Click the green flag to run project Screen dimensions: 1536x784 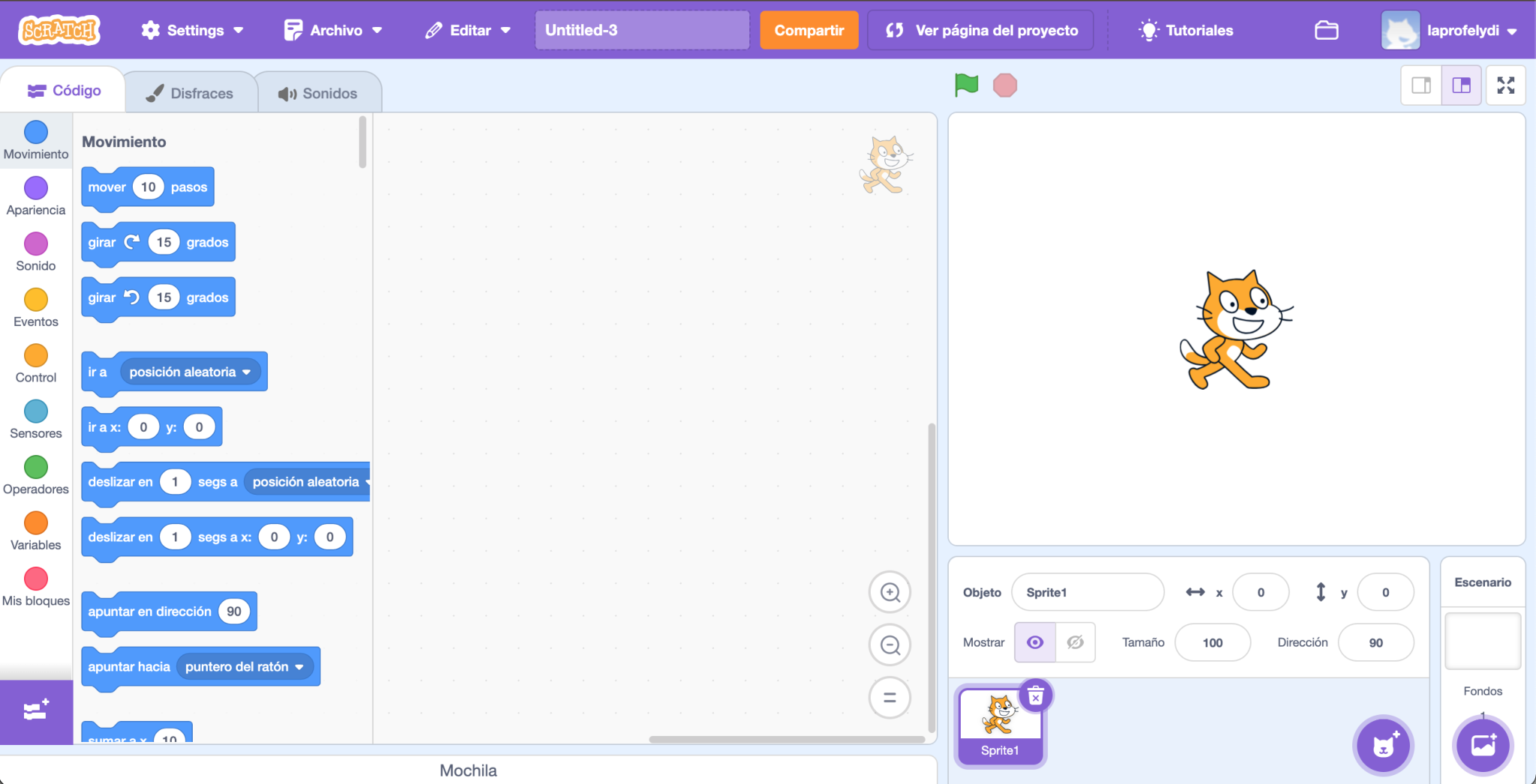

##############################

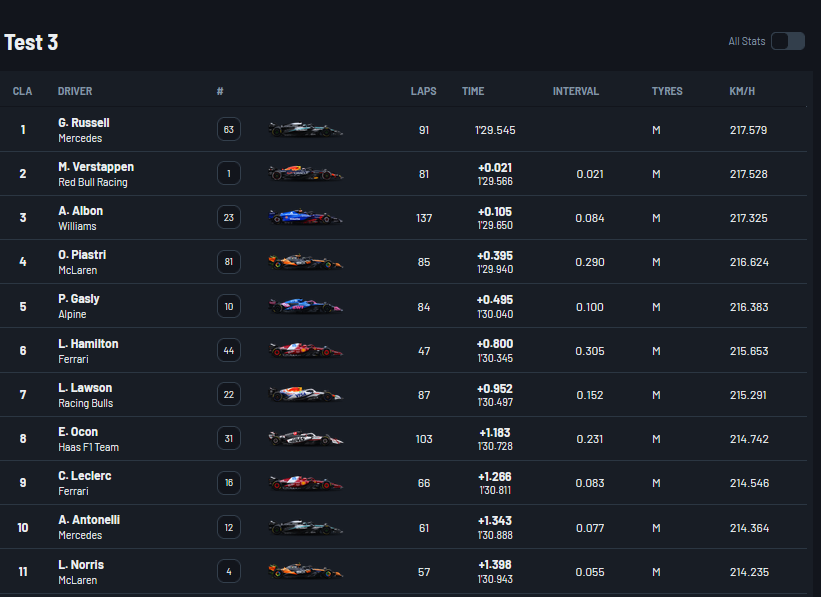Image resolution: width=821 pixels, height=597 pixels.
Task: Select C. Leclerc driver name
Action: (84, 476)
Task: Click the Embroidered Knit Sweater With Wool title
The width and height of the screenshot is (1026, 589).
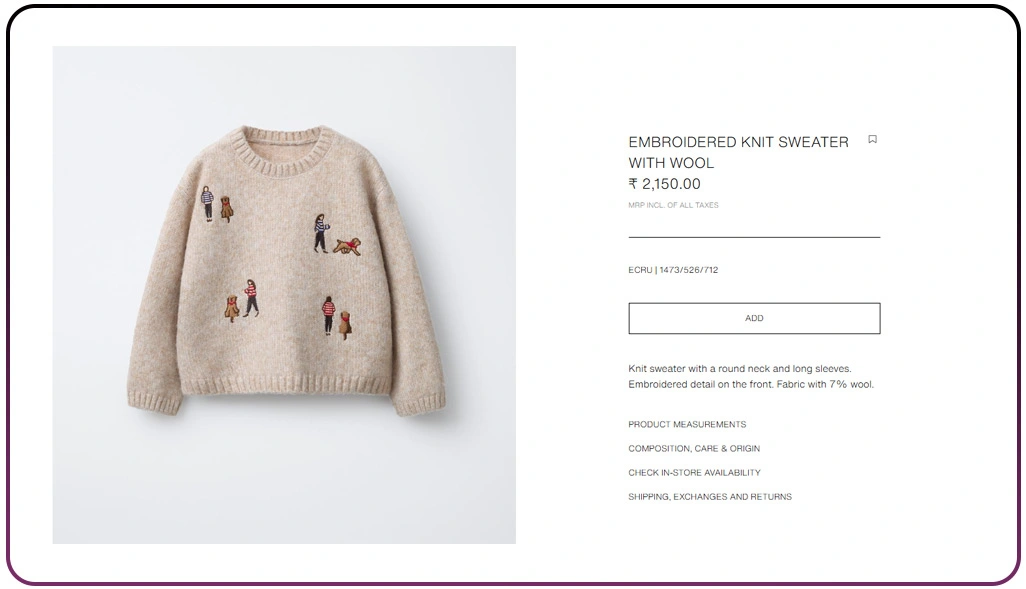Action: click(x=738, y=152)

##############################

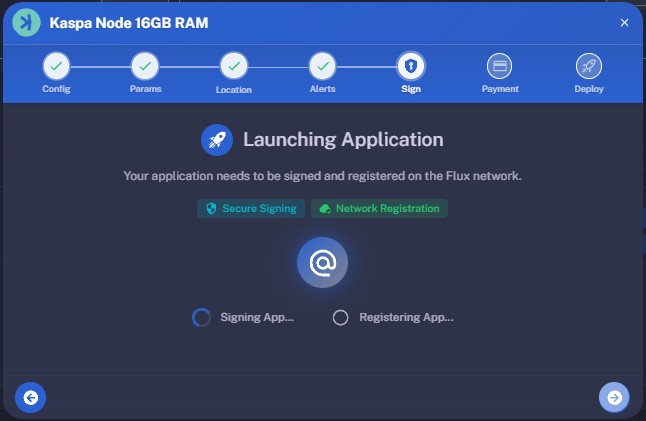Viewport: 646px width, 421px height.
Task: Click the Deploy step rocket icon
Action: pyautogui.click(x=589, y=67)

##############################

## Goal
Please gather every line in the listing above that contains the word "Task", and copy each one in full.

## Expected answer
Task: Select C. Leclerc driver name
Task: Click the Embroidered Knit Sweater With Wool title
Task: Click the Deploy step rocket icon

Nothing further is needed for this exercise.